Text provided below:

DT command line program

Overview
Requirements
Running DT
DSN configuration
HTML parsing
Options
Scanning web page sequences with NextURL
DT samples

Overview

DT is a Windows command line program that runs DTBuild.   There are two command formats :

dt  <dxd file name>
dt  <data source name>  <task table name>

In the first, 1-argument format the specified definition (DXD) file controls DT.   The definition must contain a list of input files, emails or URLs.   If multiple input lists are specified one will be chosen; see the Run topic for more information.   The transformation defined in the DXD file will be run on the chosen input list.

In the second, 2-argument format a task table in a database controls DT.   The first argument is the ODBC Data Source Name (DSN) of the database.   The second argument is the name of a task table in that database.   The remainder of this document describes how to configure and run DT under the control of a database task table.

DT database control

Under database control DT is driven by 3 interrelated database table types :

The table names are user-defined, but each table type has a specific format.   The fields indicated in the table descriptions below must be present, but the user can add fields to the tables as needed.

The 2 command line arguments identify a task table within a database :

dt  <DSN>  <task table>
  1. the ODBC Data Source Name (DSN),
  2. the name of a task table in that database.

A database can contain more than one task table, but a DT run is controlled by a single task table.

For example, this command runs the census table scraper sample :

"C:\Program Files\DTUtilities\DTBuild\DT"  DTUtilities-Census-01  Tasks

"DTUtilities-Census-01" is the DSN, "Tasks" is the task table name.   See the Running DT topic for more information.

The task table in turn refers to source and SQL tables, as described below.


The task table

A single task table controls the process, instructing DT to :

 Task table 
 Field:   Description: 
 N   The action index  (1..N) 
 Exec   Execute this task  (yes/no)? 
 Action   The type of task to perform:  "Scan" or "ExecSQL" 
 Parameter   Data to be used by the task (a source or SQL table) 

DT scans the task table executing the user-defined actions, which can be :

Scan - scan the URLs in the Source table whose name is specified in the parameter field
ExecSQL - execute the statements in the SQL table whose name is specified in the parameter field

The Scan and ExecSQL tasks can be run in any order.   For example, you might want to execute SQL before and after a URL scan.  

Example

The following task table :

  1. runs the SQL in table PreSQL,
  2. scans the URL list in table WebSources,
  3. runs the SQL in table PostSQL.
 N   Exec   Action   Parameter 
 1   X   ExecSQL   PreSQL 
 2   X   Scan   WebSources 
 3   X   ExecSQL   PostSQL 

The Exec field allows the user to switch tasks on and off without having to add / remove them from the table.

This design is flexible enough to allow multiple passes, where, for example, a list of URLs generated by one step is scanned by the next step.   Data from multi-level websites can be extracted using this feature.


Source tables

The URLs and associated data are specified in "source" database tables containing the following information :

 Source table 
 Field:  Description: 
 Scan   Scan this URL (yes/no)?

End of Text provided.

→ Exercise instructions
A. Condense the paragraph of the DT documentation that begins "In the second, 2-argument format" into a shorter version that keeps its main facts.
B. In the DT documentation, which two values can the Action field of the task table take?
C. From the DT documentation, extract verbatim the passage from "The following task" to "using this feature.".
The material is unrelated to the DT documentation.

Data segment below:

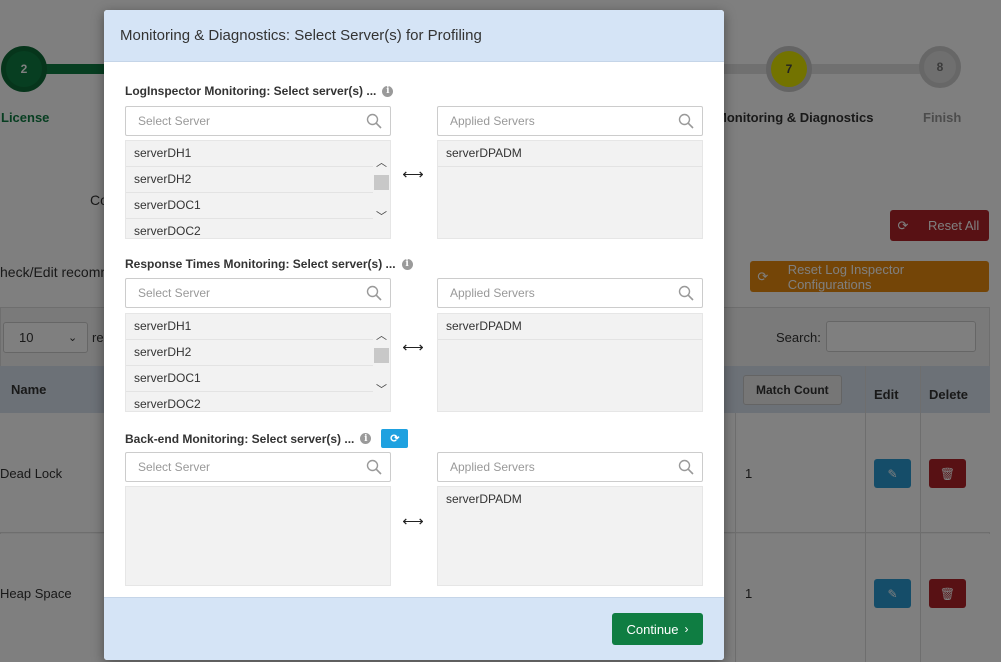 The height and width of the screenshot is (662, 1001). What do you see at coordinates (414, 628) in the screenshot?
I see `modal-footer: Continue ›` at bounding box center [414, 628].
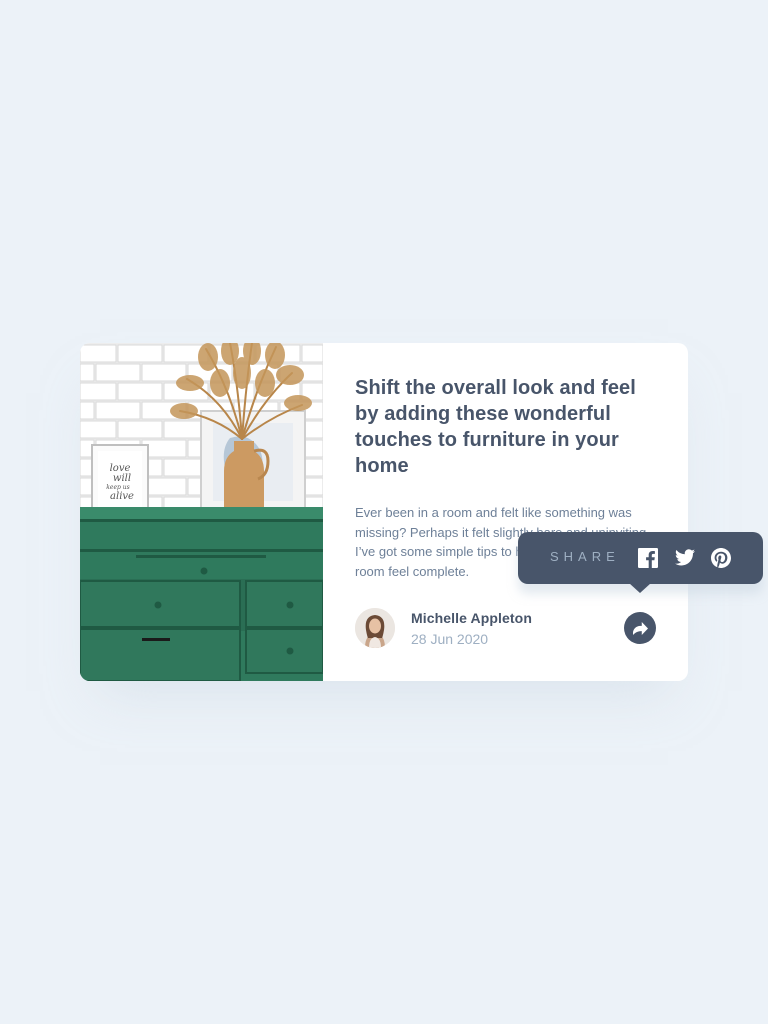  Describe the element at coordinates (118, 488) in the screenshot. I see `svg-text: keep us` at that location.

End of Data segment.

→ Set of answers
A. In the 2-argument format, a task table in a database controls DT. The first argument is the database's ODBC Data Source Name (DSN), and the second is the name of a task table in that database. The rest of the document explains how to configure and run DT under this kind of control.

B. "Scan" or "ExecSQL".

C.
The following task table :

  1. runs the SQL in table PreSQL,
  2. scans the URL list in table WebSources,
  3. runs the SQL in table PostSQL.
 N   Exec   Action   Parameter 
 1   X   ExecSQL   PreSQL 
 2   X   Scan   WebSources 
 3   X   ExecSQL   PostSQL 

The Exec field allows the user to switch tasks on and off without having to add / remove them from the table.

This design is flexible enough to allow multiple passes, where, for example, a list of URLs generated by one step is scanned by the next step.   Data from multi-level websites can be extracted using this feature.